BEGIN

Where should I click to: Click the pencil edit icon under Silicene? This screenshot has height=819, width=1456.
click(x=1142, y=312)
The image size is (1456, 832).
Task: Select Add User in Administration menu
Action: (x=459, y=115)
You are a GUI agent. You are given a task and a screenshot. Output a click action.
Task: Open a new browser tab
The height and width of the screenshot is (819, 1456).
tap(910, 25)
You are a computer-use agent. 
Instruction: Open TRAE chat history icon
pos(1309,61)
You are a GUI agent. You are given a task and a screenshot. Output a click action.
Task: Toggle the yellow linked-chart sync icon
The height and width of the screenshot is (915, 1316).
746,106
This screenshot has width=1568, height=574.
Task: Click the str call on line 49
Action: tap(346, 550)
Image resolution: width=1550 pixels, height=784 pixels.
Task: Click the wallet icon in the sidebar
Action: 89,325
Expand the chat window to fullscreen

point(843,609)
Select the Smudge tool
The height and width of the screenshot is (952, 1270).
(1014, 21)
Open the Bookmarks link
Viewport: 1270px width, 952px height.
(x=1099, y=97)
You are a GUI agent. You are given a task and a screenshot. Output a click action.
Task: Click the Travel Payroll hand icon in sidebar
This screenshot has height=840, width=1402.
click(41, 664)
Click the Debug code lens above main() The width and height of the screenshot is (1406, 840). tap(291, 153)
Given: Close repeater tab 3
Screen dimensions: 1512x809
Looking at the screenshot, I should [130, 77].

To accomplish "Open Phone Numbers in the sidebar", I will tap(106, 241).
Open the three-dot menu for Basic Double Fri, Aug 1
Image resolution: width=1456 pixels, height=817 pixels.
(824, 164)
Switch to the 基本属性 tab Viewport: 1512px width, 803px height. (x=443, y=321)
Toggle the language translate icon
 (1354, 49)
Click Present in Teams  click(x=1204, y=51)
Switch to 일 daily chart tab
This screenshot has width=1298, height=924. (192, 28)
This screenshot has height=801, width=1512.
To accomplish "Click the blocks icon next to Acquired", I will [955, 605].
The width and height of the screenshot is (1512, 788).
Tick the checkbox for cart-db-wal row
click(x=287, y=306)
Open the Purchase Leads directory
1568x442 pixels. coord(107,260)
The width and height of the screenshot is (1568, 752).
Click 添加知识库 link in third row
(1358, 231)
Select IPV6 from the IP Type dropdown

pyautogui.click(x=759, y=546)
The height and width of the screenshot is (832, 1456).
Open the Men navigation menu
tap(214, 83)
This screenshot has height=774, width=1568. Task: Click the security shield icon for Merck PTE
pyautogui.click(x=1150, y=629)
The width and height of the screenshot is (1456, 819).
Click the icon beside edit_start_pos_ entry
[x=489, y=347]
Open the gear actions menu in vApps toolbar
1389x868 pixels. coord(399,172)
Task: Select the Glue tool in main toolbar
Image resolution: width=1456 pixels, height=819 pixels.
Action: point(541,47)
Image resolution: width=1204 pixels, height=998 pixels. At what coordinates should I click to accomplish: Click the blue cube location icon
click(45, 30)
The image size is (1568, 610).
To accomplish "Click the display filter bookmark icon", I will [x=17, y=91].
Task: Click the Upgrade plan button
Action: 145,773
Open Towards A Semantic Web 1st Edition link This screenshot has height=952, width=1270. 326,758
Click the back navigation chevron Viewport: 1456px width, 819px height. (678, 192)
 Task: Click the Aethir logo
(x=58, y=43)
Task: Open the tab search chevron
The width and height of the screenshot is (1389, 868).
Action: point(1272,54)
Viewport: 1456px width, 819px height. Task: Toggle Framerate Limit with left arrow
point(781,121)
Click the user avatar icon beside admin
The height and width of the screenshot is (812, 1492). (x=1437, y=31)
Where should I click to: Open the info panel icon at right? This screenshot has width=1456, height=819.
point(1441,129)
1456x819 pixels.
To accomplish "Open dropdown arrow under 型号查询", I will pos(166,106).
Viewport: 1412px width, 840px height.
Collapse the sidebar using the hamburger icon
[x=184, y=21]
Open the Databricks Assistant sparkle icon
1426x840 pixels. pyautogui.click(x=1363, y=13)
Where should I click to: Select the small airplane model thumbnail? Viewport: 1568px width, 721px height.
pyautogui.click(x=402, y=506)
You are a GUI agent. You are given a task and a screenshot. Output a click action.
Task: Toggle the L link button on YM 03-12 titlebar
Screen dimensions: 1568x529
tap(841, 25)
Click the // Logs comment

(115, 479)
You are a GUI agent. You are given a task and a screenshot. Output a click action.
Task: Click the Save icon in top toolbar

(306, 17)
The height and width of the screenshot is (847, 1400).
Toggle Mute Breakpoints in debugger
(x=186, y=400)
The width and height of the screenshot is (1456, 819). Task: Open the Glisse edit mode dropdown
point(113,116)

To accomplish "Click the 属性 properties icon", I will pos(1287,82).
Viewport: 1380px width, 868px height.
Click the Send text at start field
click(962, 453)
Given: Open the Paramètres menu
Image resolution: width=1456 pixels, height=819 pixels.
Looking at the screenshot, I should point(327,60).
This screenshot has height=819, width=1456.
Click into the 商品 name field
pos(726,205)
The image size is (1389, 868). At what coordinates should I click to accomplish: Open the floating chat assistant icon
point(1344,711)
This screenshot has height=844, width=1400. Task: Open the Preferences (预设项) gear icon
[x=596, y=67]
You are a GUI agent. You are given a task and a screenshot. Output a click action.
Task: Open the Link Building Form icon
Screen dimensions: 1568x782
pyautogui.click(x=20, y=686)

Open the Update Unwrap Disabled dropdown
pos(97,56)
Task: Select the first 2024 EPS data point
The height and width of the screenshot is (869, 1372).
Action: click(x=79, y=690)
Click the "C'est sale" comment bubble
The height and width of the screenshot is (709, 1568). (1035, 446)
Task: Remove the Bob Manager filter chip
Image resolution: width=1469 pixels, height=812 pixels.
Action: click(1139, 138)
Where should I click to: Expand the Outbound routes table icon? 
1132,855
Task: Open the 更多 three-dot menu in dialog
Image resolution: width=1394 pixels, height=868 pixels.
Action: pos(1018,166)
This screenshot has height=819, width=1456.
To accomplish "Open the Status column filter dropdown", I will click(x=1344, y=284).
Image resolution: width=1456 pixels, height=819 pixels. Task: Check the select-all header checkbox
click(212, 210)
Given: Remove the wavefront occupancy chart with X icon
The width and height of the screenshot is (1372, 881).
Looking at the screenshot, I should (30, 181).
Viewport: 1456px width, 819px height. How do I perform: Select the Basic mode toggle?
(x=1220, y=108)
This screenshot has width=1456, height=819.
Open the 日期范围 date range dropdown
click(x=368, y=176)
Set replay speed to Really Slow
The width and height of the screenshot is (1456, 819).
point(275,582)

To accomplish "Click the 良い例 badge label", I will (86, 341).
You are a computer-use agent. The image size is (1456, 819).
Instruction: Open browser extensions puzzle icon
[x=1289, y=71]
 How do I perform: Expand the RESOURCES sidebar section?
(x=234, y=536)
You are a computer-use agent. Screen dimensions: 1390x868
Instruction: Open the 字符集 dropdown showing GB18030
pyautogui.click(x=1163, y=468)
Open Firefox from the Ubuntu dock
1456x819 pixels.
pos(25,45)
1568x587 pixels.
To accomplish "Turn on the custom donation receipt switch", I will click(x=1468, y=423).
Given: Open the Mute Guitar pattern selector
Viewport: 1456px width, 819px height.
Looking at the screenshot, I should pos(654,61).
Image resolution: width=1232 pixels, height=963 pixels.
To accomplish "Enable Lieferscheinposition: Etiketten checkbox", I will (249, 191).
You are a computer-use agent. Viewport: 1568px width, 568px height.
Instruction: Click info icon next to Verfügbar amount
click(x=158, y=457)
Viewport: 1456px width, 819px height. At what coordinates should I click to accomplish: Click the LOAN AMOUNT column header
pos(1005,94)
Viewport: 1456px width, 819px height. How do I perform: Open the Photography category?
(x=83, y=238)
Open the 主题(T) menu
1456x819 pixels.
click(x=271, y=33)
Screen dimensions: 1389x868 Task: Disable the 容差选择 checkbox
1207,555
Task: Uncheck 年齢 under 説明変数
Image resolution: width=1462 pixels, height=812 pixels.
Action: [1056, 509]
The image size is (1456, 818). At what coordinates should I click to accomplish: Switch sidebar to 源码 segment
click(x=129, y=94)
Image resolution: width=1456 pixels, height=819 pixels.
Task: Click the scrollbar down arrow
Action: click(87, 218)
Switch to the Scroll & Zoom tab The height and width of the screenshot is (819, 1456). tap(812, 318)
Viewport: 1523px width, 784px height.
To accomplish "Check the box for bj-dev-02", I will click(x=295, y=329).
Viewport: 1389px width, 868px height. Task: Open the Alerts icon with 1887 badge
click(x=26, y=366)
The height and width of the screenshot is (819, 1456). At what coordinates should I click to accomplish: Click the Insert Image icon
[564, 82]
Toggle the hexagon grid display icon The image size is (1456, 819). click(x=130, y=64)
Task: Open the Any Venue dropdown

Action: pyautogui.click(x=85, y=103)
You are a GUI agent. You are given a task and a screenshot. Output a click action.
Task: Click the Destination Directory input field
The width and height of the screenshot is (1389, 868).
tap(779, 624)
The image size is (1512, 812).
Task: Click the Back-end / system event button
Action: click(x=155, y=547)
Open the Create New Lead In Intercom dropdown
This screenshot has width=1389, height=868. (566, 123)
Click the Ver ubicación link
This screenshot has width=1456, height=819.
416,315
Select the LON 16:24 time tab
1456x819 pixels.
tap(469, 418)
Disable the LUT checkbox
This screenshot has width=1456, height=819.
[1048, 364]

END

# [WORK INSTRUCTION]
Across the records above, show each line containing the word "chevron".

# [COMPLETED TASK]
Click the back navigation chevron Viewport: 1456px width, 819px height. (678, 192)
Task: Open the tab search chevron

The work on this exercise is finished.